Families fight. They do at times. Some more than others. But what about when that becomes an all the time thing? How do you recover from mis-spoken words that pierce your heart and paralyze your sense of worth? What do you do when you question if you are loved by the ones who are supposed to love you most?

“BANG BANG ROLLIN’ OFF YOUR TONGUE . . .”

CAUGHT IN CROSS FIRE

Being caught in cross fire is not something that only happens on the battle field of war, but in the battle fields of hurting families.

There are many students that I have encountered over the years that are silently dealing with pain and injury that comes from their family situations. Sadly, the very place is supposed to offer safety and love becomes one of fear and frustration.

Can I say, I’m so sorry if you are experiencing sadness or pain from mis-spoken words.
--------------------------------
Short task A:
List every question that the piece on family conflict asks.
Short task B:
Carry on the piece on family conflict, starting after its final sentence.

Given material:
--------------------------------
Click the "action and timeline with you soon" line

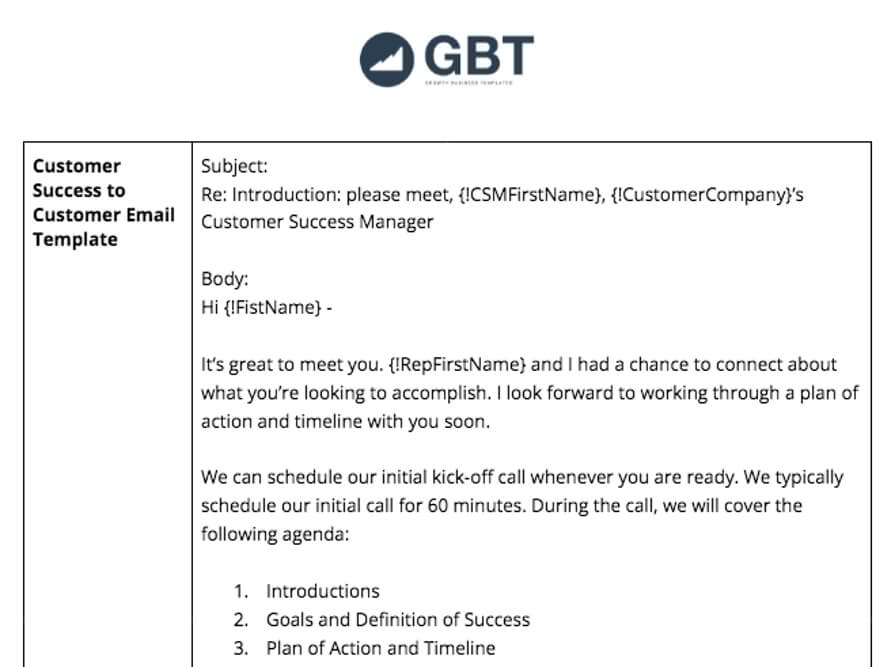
--------------------------------
Exercise result A:
- But what about when that becomes an all the time thing?
- How do you recover from mis-spoken words that pierce your heart and paralyze your sense of worth?
- What do you do when you question if you are loved by the ones who are supposed to love you most?

Exercise result B:
WHAT IT BOILS DOWN TO WORDS

Often times when these students become brave enough to remove the DO NOT ENTER sign and share their hidden hurts – family pain sits inside. Their experiences rang from heart ache from parents who have broke up, abuse that is witnessed, emotionally absent parent, parents who’s expectations are unmanageable, parents who criticize, to parents who are volcanic in their communication. It all boils down to words.

They have been shot by a verbal bullet, or caught in someone else deflecting crossfire.

“I wish they didn’t cut like a knife
I wish they didn’t break you inside
I wish they didn’t bang bang make you wanna run”

What you hear can hurt as much as what is directly said. What is said to a mom or dad in anger, can hurt as if it was said to you.  The range of situations are unique, but with all have a common pain.

WHAT FAMILY CHAOS CREATES
They carry with them each day the heavy weight created by the chaos that causes feelings of insecurity, fear, inadequacy. Labels stick. You were this, you are that. You aren’t this, you aren’t that. Hurtful words that are spoken to children become internalized and they become the labels they self-identify with in adult-hood. 

We can carry things around with us that were meant to heal not hinder. We can have bullet woods that never heal . . . and keep bleeding.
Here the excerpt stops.